→ Document passage
⟨
Here's how you're going to get over this approach problem once and for all. We have a lot to cover and since there are plenty of resources I can give you in this area - stick around and I'll get to it all.
Your first assignment:
Write down every excuse or reason you believe you failed to act or say something to any woman you ever wanted to approach.
Here are some very common examples:
- The situation wasn't right.
- She was walking too fast.
- She was with too many of her friends and I freaked out.
- She gave me a dirty look.
- My mind went blank.
- I didn't feel confident enough.
You can "prepare" all you want and still talk yourself out of it.
This is because your "window of opportunity" is always smaller than your list of excuses and in that critical moment when you have to act, your past failed real or imagined experiences rush into your present state of mind.
Instead of acting in the moment your mind decides to give you a defeated glimpse of the future making it impossible for you to stay in the moment and just say something (or anything) to her.
⟩
→ Records
⟨
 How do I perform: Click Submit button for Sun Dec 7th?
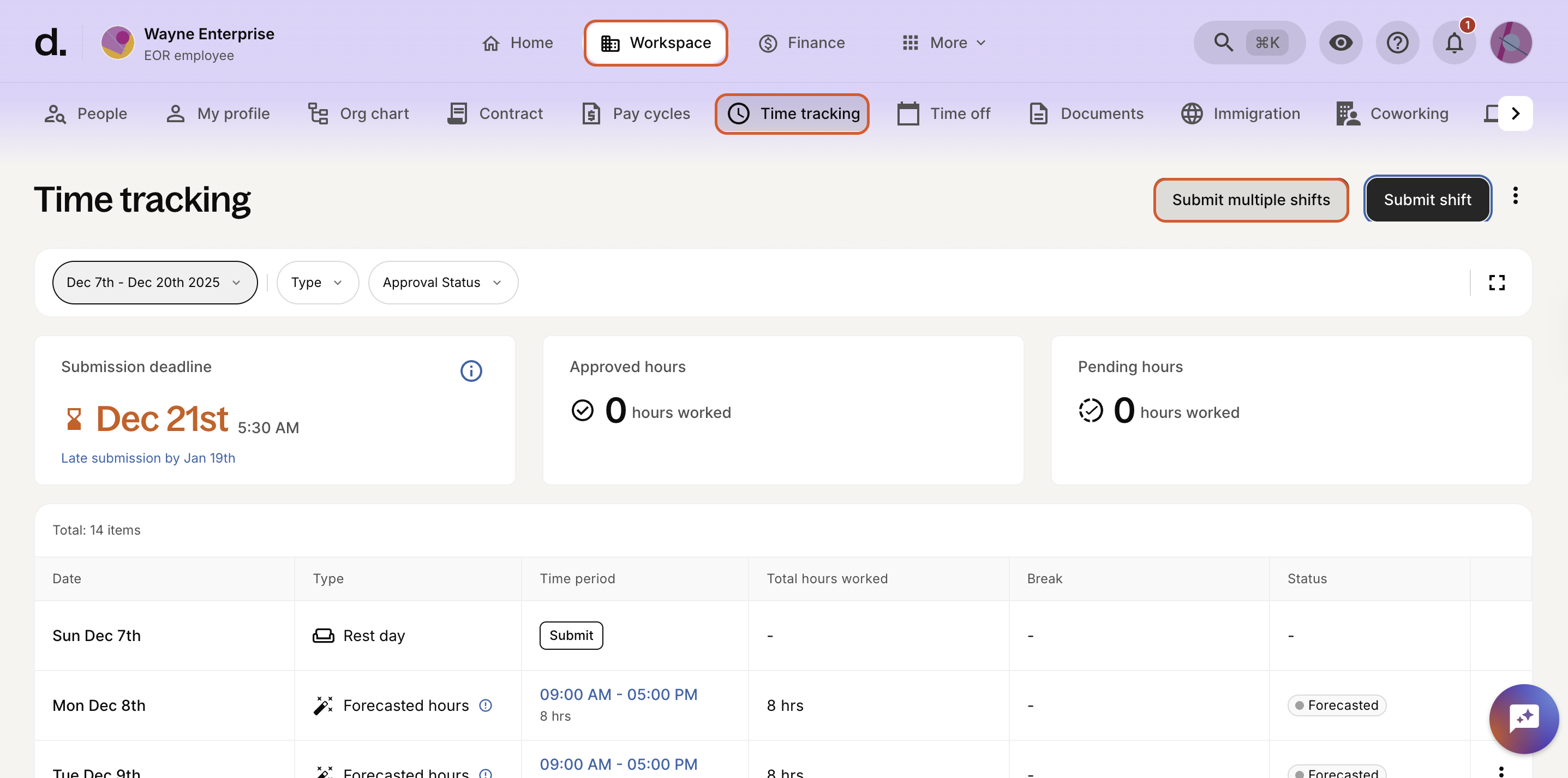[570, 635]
⟩
⟨
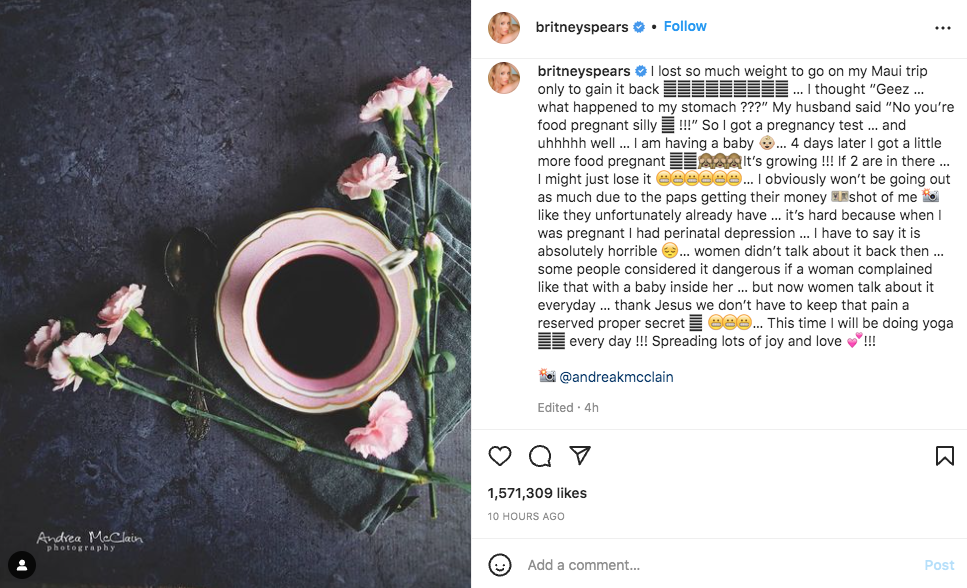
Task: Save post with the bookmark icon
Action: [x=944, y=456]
⟩
→ Task set
1: In the passage on approaching women, what is the first assignment?
2: Repeat the passage on approaching women between "Here's how you're" and "wanted to approach.", inclusive.
3: Shorten the paragraph of the passage on approaching women that opens "This is because your" while keeping its main facts.
Rely only on the passage on approaching women when answering.

→ Responses in order
1: Write down every excuse or reason you believe you failed to act or say something to any woman you ever wanted to approach.

2:
Here's how you're going to get over this approach problem once and for all. We have a lot to cover and since there are plenty of resources I can give you in this area - stick around and I'll get to it all.
Your first assignment:
Write down every excuse or reason you believe you failed to act or say something to any woman you ever wanted to approach.

3: Your window of opportunity is always smaller than your list of excuses. At the critical moment when you must act, past failed experiences, real or imagined, rush into your mind.